Tuesday, July 21, 2009

OSR - Meta Ideas II

Okay, let's try again. I think what I have come to is this: What players want, what companies want, even what DM's want may not make for the best game at the table.

So what would make for the best game? I don't have the experience to answer that, I'm still learning. Maybe a way to approach this is from the other direction, what do these three groups want.

Players want powerful characters and they don't want to die. They want a lot of gold and magic items. They also want to have fun and be excited, scared and wowed as they play.

DMs want products to help them shoulder the burden of creating entire worlds from whole cloth. They want settings and adventures rich in detail and preparation that they can revise and reuse in their own settings. They want to provide more logical rules and they want play at the table to be fast and fun.
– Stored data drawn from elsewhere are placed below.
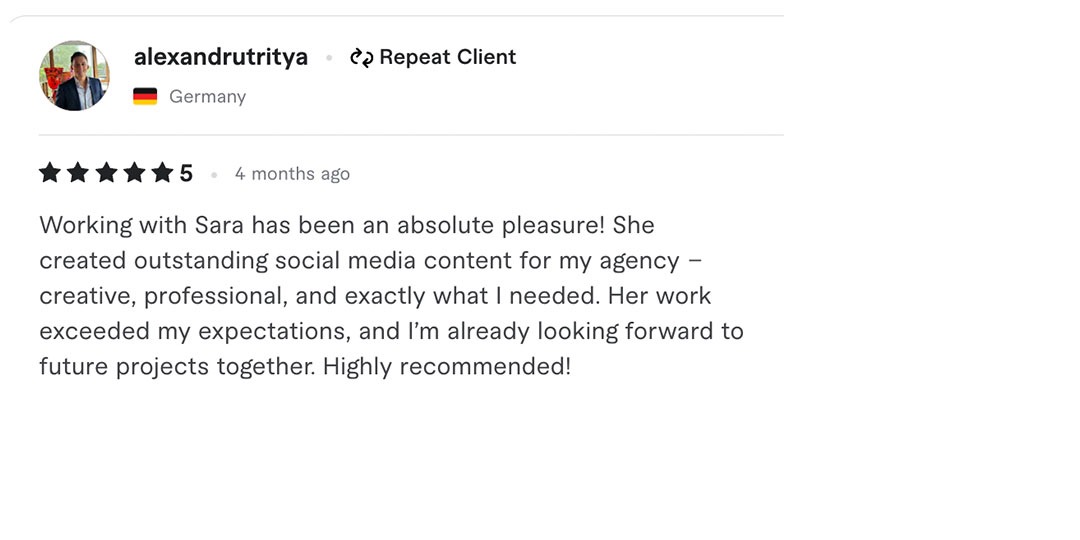Select the third rating star
This screenshot has height=540, width=1080.
click(x=106, y=173)
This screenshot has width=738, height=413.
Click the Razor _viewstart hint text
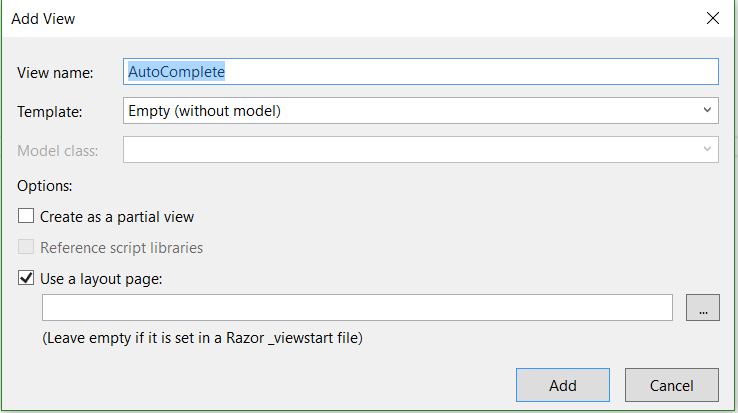(x=202, y=338)
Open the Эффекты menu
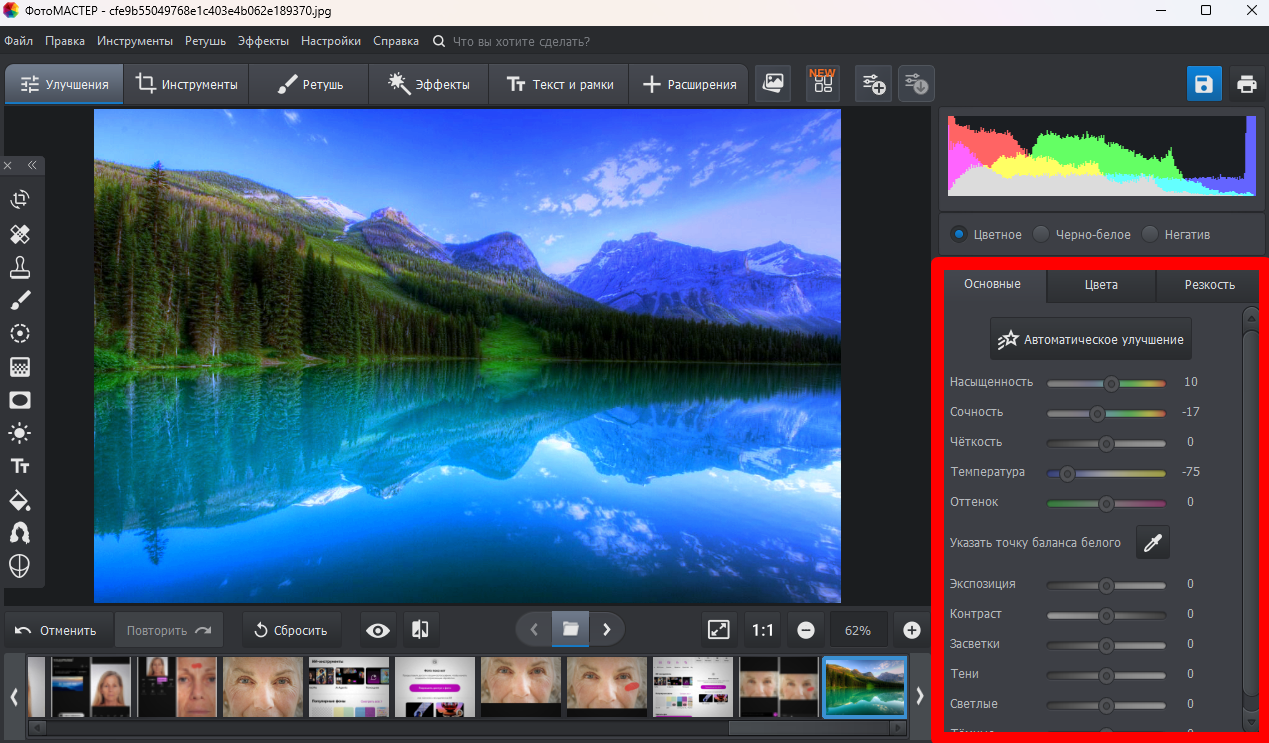This screenshot has width=1269, height=743. [263, 41]
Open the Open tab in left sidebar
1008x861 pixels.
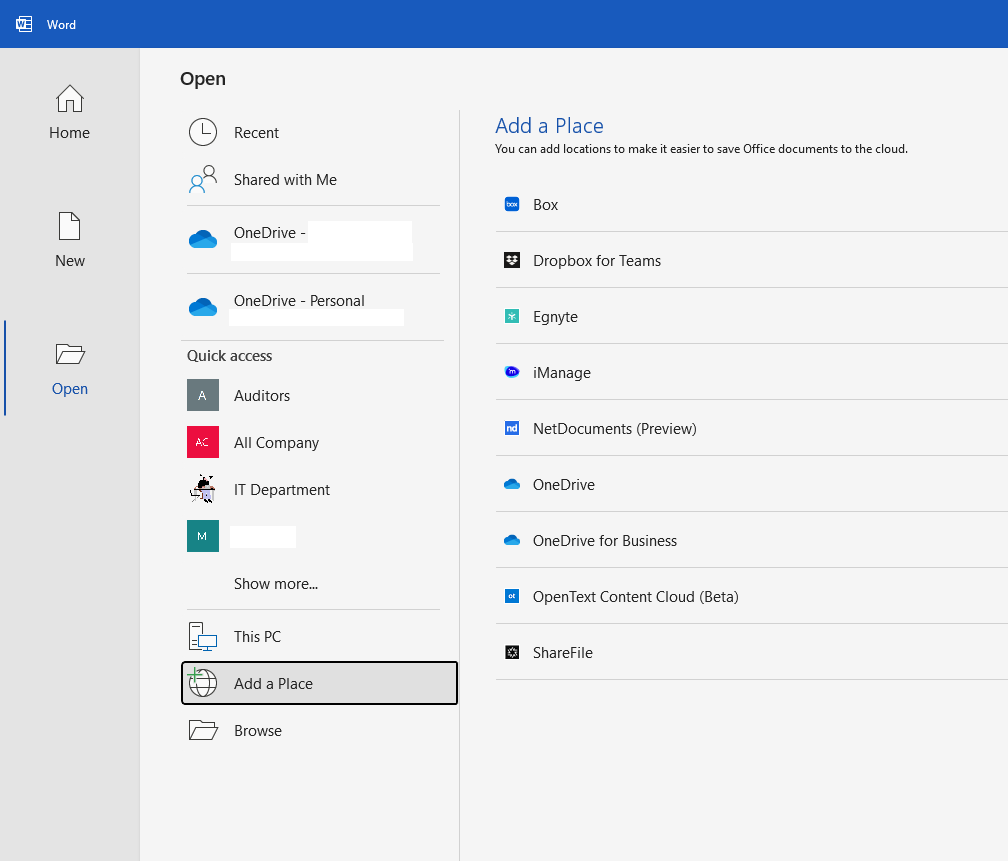click(69, 368)
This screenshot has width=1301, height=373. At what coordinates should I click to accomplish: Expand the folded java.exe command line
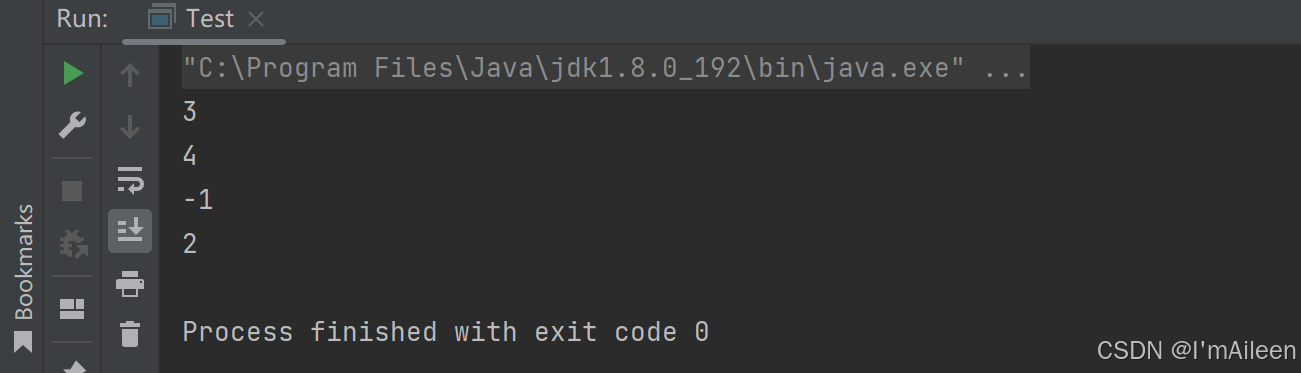click(x=606, y=71)
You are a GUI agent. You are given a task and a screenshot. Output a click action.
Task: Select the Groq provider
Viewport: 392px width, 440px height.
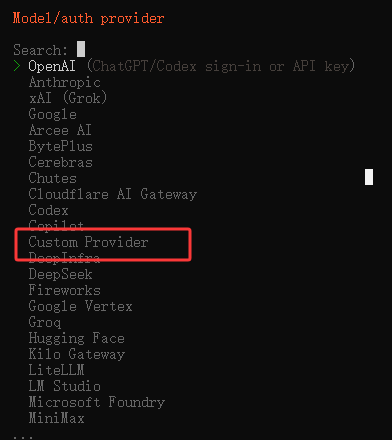click(x=45, y=322)
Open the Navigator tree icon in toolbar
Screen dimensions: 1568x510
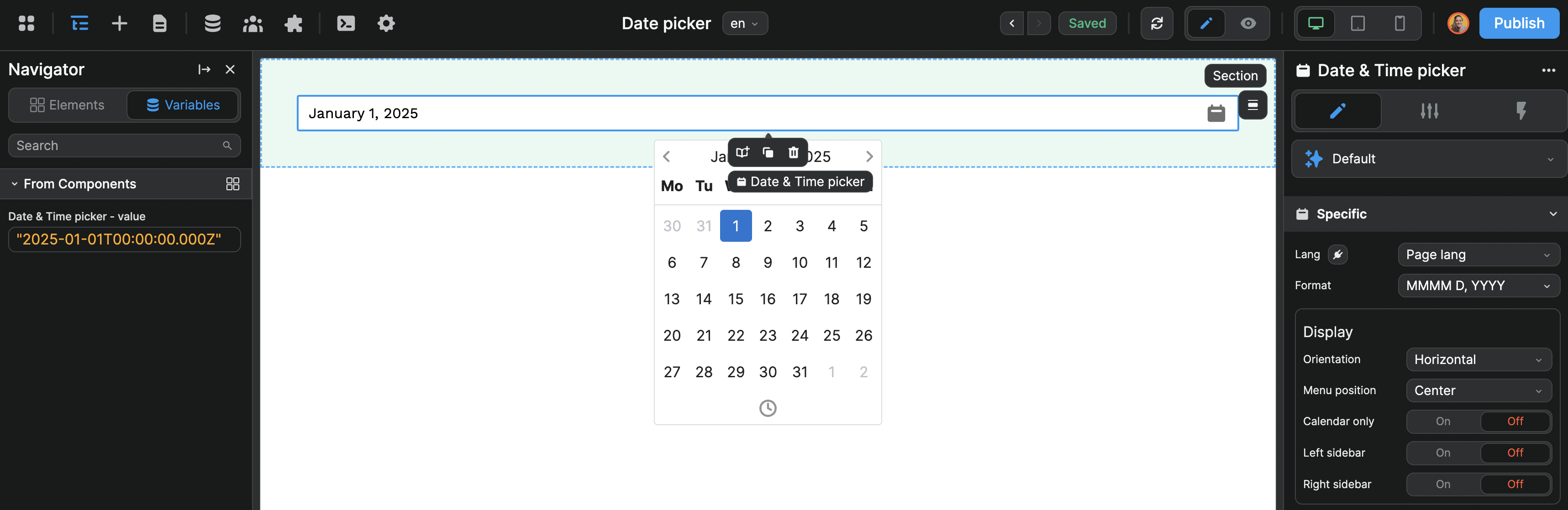point(79,23)
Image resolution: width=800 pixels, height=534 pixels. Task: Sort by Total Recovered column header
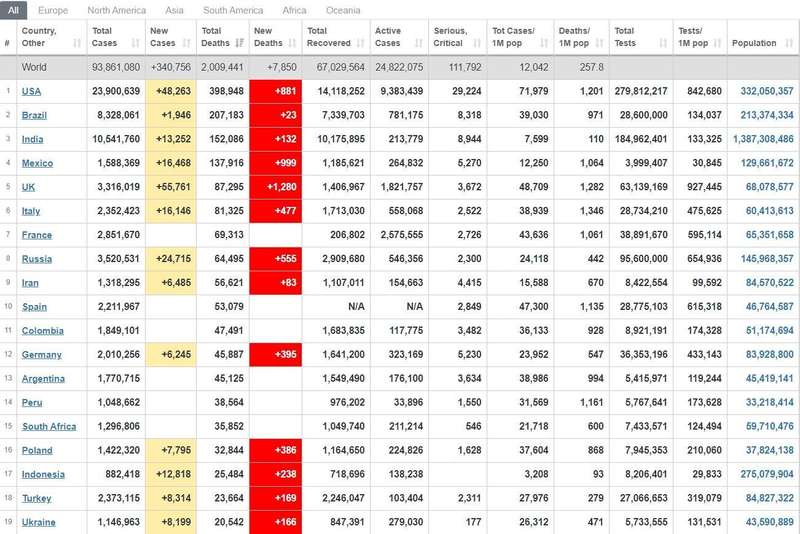(x=329, y=37)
Companies want a product that gamers find so useful it will provides steady and reliable income. They want a larger market. They want to sell more products while building a good brand.

Okay, I cheated a little. Those are all written from the angle that problems will be caused if they are fulfilled, or they are in opposition to each other. I'll shut up now and just ask you:

What can the OSR produce that would make for a better game at your table?

4 comments:

  1. Here is an online article that I found helpful and interesting, although I disagreed with it (mainly the author's contention players basically have only one approach to gaming).

    http://www.indie-rpgs.com/_articles/system_does_matter.html

    I'd be interested to hear what you think and how this applies to the "Player" category.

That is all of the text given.